• [PROBLEM DESCRIPTION]: Your answer should contain each record from the listing, repeated exactly.

□ □ □ □ □ □ □

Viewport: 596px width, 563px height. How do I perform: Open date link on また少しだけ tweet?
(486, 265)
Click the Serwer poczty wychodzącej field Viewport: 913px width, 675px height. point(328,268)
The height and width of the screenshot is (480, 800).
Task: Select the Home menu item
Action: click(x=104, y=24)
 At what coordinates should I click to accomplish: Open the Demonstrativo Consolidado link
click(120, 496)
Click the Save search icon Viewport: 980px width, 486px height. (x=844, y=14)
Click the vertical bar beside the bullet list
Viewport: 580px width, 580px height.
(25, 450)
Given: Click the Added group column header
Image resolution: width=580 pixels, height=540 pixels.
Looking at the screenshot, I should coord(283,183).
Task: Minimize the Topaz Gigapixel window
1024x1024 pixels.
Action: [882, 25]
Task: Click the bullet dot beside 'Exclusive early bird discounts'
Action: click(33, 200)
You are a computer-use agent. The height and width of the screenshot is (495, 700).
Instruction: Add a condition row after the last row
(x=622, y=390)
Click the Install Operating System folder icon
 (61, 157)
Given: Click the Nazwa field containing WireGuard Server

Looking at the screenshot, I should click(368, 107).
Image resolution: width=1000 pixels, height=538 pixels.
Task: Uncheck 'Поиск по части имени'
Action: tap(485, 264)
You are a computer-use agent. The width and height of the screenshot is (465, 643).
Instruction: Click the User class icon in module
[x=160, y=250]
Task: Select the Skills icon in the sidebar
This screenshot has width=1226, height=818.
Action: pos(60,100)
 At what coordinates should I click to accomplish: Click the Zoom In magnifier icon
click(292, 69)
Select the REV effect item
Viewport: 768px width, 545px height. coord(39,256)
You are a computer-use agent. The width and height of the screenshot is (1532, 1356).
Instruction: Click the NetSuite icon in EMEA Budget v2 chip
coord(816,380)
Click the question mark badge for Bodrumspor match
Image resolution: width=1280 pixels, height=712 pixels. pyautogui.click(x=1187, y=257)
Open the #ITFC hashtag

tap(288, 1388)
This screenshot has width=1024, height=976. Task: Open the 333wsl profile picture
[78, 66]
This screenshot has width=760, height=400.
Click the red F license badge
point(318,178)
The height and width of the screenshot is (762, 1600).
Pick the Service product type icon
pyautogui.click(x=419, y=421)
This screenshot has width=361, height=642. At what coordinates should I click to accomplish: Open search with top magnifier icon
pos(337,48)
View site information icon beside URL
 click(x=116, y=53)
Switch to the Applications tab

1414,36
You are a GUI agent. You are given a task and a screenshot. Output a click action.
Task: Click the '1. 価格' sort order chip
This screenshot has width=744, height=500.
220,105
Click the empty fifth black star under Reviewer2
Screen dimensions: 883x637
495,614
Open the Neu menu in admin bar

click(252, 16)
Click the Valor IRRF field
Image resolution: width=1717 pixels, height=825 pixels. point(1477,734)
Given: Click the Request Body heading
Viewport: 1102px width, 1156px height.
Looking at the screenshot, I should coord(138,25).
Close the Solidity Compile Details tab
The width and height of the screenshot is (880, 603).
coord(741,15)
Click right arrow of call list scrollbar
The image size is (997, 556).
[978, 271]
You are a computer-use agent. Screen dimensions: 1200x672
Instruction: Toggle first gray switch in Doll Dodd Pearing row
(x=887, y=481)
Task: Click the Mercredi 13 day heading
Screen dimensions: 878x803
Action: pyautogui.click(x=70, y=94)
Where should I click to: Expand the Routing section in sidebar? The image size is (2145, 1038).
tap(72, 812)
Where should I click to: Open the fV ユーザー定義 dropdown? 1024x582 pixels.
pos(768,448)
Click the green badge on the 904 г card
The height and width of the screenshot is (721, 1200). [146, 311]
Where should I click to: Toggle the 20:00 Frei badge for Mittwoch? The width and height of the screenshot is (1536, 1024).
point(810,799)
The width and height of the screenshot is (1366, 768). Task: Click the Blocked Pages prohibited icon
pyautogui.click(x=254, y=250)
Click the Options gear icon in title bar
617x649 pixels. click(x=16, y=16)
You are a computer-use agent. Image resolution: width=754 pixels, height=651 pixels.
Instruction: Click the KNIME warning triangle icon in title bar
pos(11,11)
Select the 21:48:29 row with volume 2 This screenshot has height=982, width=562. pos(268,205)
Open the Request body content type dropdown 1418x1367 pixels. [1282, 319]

□ □ □ □ □ □ □

• [EXPECTED ANSWER]:
Viewport: 596px width, 563px height. How do I perform: Open date link on また少しだけ tweet?
(486, 265)
Click the Serwer poczty wychodzącej field Viewport: 913px width, 675px height. point(328,268)
The height and width of the screenshot is (480, 800).
Task: Select the Home menu item
Action: click(x=104, y=24)
 At what coordinates should I click to accomplish: Open the Demonstrativo Consolidado link
click(120, 496)
Click the Save search icon Viewport: 980px width, 486px height. (x=844, y=14)
Click the vertical bar beside the bullet list
Viewport: 580px width, 580px height.
(25, 450)
Given: Click the Added group column header
Image resolution: width=580 pixels, height=540 pixels.
Looking at the screenshot, I should coord(283,183).
Task: Minimize the Topaz Gigapixel window
1024x1024 pixels.
Action: [882, 25]
Task: Click the bullet dot beside 'Exclusive early bird discounts'
Action: click(33, 200)
You are a computer-use agent. The height and width of the screenshot is (495, 700).
Instruction: Add a condition row after the last row
(x=622, y=390)
Click the Install Operating System folder icon
 (61, 157)
Given: Click the Nazwa field containing WireGuard Server

Looking at the screenshot, I should click(368, 107).
Image resolution: width=1000 pixels, height=538 pixels.
Task: Uncheck 'Поиск по части имени'
Action: tap(485, 264)
You are a computer-use agent. The width and height of the screenshot is (465, 643).
Instruction: Click the User class icon in module
[x=160, y=250]
Task: Select the Skills icon in the sidebar
This screenshot has width=1226, height=818.
Action: pos(60,100)
 At what coordinates should I click to accomplish: Click the Zoom In magnifier icon
click(292, 69)
Select the REV effect item
Viewport: 768px width, 545px height. coord(39,256)
You are a computer-use agent. The width and height of the screenshot is (1532, 1356).
Instruction: Click the NetSuite icon in EMEA Budget v2 chip
coord(816,380)
Click the question mark badge for Bodrumspor match
Image resolution: width=1280 pixels, height=712 pixels. pyautogui.click(x=1187, y=257)
Open the #ITFC hashtag

tap(288, 1388)
This screenshot has width=1024, height=976. Task: Open the 333wsl profile picture
[78, 66]
This screenshot has width=760, height=400.
Click the red F license badge
point(318,178)
The height and width of the screenshot is (762, 1600).
Pick the Service product type icon
pyautogui.click(x=419, y=421)
This screenshot has width=361, height=642. At what coordinates should I click to accomplish: Open search with top magnifier icon
pos(337,48)
View site information icon beside URL
 click(x=116, y=53)
Switch to the Applications tab

1414,36
You are a GUI agent. You are given a task and a screenshot. Output a click action.
Task: Click the '1. 価格' sort order chip
This screenshot has width=744, height=500.
220,105
Click the empty fifth black star under Reviewer2
Screen dimensions: 883x637
495,614
Open the Neu menu in admin bar

click(252, 16)
Click the Valor IRRF field
Image resolution: width=1717 pixels, height=825 pixels. point(1477,734)
Given: Click the Request Body heading
Viewport: 1102px width, 1156px height.
Looking at the screenshot, I should coord(138,25).
Close the Solidity Compile Details tab
The width and height of the screenshot is (880, 603).
coord(741,15)
Click right arrow of call list scrollbar
The image size is (997, 556).
[978, 271]
You are a computer-use agent. Screen dimensions: 1200x672
Instruction: Toggle first gray switch in Doll Dodd Pearing row
(x=887, y=481)
Task: Click the Mercredi 13 day heading
Screen dimensions: 878x803
Action: pyautogui.click(x=70, y=94)
Where should I click to: Expand the Routing section in sidebar? The image size is (2145, 1038).
tap(72, 812)
Where should I click to: Open the fV ユーザー定義 dropdown? 1024x582 pixels.
pos(768,448)
Click the green badge on the 904 г card
The height and width of the screenshot is (721, 1200). [146, 311]
Where should I click to: Toggle the 20:00 Frei badge for Mittwoch? The width and height of the screenshot is (1536, 1024).
point(810,799)
The width and height of the screenshot is (1366, 768). Task: Click the Blocked Pages prohibited icon
pyautogui.click(x=254, y=250)
Click the Options gear icon in title bar
617x649 pixels. click(x=16, y=16)
You are a computer-use agent. Image resolution: width=754 pixels, height=651 pixels.
Instruction: Click the KNIME warning triangle icon in title bar
pos(11,11)
Select the 21:48:29 row with volume 2 This screenshot has height=982, width=562. pos(268,205)
Open the Request body content type dropdown 1418x1367 pixels. [1282, 319]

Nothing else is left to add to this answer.